90. Use of a quaternary derivative of noroxymorphone for the manufacture of a medicament for treatment or prevention of non-opioid induced inhibition of gastrointestinal motility caused by abdominal surgery.
91. Use of a quarternary derivative of noroxymorphone for treatment or prevention of non-opioid induced inhibition of gastrointestinal motility caused by abdominal surgery.
92. A quaternary derivative of noroxymorphone for use in the manufacture of a medicament for treatment or prevention of non-opioid induced inhibition of gastrointestinal motility caused by abdominal surgery.
93. A quaternary derivative of noroxymorphone for use in treatment or prevention of non-opioid induced inhibition of gastrointestinal motility caused by abdominal surgery.
94. Use of a quaternary derivative of noroxymorphone for the manufacture of a medicament for treatment or prevention of inhibition of gastrointestinal motility induced by an endogenous opioid.
95. Use of a quaternary derivative of noroxymorphone for treatment or prevention of inhibition of gastrointestinal motility induced by an endogenous opioid.
96. A quaternary derivative of noroxymorphone for use in the manufacture of a medicament for treatment or prevention of inhibition of gastrointestinal motility induced by an endogenous opioid.
97. A quaternary derivative of noroxymorphone for use in treatment or prevention of inhibition of gastrointestinal motility induced by an endogenous opioid.

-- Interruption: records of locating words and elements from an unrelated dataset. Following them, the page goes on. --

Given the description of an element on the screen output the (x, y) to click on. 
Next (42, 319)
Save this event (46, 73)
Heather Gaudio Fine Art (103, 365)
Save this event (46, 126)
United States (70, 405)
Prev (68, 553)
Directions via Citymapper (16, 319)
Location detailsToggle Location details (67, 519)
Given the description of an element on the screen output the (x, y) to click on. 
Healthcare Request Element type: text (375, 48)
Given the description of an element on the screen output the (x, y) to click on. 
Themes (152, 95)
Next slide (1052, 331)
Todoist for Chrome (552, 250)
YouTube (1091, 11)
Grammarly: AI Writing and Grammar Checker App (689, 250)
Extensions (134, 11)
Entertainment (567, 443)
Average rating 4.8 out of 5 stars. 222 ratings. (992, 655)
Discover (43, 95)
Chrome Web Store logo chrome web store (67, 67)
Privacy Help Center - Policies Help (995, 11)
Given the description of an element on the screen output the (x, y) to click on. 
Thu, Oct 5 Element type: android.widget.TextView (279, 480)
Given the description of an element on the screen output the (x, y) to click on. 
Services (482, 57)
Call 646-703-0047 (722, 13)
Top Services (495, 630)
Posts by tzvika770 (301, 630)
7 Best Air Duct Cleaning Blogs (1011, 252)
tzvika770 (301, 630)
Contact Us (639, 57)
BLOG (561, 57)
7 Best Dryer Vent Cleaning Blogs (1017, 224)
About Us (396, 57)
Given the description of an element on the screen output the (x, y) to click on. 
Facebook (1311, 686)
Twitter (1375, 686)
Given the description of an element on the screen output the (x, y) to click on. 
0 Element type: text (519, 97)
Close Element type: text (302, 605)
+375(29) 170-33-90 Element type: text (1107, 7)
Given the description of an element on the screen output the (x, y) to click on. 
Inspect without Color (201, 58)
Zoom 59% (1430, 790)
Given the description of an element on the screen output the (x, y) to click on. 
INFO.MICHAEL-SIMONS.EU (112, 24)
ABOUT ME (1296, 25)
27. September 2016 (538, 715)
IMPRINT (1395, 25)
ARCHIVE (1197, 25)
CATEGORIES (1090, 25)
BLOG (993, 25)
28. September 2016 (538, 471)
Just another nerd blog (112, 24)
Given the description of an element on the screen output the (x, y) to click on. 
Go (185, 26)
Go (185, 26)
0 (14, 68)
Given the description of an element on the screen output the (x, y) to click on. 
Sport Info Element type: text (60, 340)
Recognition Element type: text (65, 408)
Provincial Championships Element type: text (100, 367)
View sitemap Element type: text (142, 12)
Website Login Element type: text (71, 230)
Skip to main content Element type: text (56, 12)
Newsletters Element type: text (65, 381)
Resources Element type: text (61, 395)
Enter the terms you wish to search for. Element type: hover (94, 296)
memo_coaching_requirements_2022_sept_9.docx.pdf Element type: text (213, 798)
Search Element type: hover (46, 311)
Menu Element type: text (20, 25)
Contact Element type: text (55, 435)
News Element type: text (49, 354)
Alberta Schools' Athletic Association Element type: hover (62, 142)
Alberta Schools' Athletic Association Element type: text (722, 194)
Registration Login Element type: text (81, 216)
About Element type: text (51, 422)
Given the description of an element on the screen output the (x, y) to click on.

98. The use according to any one of claims 75 through 78, wherein the quaternary derivative of noroxymorphone is in a formulation suitable for administration by a route selected from the group consisting of intravenous, intramuscular, transmucosal, transdermal and oral administration.
99. The use according to any one of claims 90, 91, 94, 95 and 98, wherein the quaternary derivative of noroxymorphone is methylnaltrexone.
100. The derivative of any one of claims 92, 93, 96 and 97, wherein the derivative of noroxymorphone is methylnaltrexone.